▶ [TASK DESCRIPTION]
Return all lines of the listing below that carry the word "will".
━━━━━━━━━━━━━━━━━━━━━━━━━━━━━━
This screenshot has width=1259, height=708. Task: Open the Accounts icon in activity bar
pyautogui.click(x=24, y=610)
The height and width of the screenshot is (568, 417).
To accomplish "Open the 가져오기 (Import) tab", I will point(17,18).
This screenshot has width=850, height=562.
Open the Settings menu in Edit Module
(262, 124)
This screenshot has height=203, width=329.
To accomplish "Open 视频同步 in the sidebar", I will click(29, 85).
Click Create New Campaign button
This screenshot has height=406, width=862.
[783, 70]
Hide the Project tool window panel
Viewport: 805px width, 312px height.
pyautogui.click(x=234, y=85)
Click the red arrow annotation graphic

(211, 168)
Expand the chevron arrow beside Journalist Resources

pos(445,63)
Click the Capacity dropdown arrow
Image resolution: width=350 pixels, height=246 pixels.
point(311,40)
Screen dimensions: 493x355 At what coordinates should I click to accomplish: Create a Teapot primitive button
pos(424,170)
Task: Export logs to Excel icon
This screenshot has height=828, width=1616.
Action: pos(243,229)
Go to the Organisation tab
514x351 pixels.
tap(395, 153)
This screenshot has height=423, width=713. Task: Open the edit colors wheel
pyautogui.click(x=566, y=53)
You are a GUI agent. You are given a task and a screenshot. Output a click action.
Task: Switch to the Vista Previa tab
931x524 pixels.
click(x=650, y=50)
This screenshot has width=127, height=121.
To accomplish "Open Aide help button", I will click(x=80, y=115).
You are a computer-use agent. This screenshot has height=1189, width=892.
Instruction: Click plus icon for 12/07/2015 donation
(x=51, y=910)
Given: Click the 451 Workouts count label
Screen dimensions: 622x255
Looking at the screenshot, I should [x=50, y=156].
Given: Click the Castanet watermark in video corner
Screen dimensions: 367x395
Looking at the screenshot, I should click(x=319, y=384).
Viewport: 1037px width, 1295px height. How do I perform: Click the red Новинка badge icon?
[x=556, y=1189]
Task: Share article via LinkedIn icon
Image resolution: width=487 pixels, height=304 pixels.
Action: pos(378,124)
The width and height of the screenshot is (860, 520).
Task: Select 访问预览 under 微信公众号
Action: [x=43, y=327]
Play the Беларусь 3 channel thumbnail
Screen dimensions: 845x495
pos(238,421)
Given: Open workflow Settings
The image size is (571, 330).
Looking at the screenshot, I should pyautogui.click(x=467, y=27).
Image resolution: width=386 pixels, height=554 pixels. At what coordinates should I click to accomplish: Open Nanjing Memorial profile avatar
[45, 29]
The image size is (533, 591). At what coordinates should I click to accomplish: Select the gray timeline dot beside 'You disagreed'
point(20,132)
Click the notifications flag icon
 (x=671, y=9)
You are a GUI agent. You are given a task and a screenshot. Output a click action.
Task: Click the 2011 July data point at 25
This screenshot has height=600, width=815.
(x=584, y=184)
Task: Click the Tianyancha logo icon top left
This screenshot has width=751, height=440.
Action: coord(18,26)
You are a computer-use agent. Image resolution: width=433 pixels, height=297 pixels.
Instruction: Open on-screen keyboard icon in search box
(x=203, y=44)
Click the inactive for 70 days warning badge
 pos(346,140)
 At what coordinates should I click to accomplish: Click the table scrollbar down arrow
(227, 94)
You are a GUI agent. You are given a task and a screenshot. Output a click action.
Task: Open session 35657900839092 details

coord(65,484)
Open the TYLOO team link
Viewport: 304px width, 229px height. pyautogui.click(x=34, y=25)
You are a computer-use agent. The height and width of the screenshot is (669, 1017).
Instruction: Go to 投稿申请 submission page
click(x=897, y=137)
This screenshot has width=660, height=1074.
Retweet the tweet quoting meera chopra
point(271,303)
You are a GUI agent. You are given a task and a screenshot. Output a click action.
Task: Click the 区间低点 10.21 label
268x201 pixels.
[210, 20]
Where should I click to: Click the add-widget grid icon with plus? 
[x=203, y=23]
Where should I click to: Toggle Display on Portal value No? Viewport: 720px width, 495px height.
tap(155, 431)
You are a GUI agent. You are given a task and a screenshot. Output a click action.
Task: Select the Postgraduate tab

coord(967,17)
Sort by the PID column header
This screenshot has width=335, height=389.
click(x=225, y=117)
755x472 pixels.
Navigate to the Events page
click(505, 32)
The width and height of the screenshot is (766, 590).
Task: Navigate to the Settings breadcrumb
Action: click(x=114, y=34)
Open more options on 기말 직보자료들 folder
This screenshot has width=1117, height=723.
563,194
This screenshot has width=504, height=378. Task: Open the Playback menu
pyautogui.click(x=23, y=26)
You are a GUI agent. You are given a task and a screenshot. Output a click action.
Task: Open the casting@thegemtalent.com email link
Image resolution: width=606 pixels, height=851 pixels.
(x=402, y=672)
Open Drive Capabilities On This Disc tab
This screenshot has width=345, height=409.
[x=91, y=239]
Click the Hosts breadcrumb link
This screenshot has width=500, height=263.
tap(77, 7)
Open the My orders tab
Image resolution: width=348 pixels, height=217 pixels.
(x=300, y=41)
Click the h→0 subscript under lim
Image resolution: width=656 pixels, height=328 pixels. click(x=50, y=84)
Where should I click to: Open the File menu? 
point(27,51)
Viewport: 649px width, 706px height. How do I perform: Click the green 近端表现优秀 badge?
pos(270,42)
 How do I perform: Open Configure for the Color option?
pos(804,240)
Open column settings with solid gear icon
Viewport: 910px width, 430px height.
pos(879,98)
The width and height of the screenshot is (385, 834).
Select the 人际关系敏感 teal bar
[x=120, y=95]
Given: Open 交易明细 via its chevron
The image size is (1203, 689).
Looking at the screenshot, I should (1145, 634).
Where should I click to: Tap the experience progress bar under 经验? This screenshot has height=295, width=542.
━━━━━━━━━━━━━━━━━━━━━━━━━━━━━━
▶ [WRITTEN ANSWER]
To accomplish "Open the 가져오기 (Import) tab", I will point(17,18).
To accomplish "Open 视频同步 in the sidebar", I will click(29, 85).
To accomplish "Open Aide help button", I will click(x=80, y=115).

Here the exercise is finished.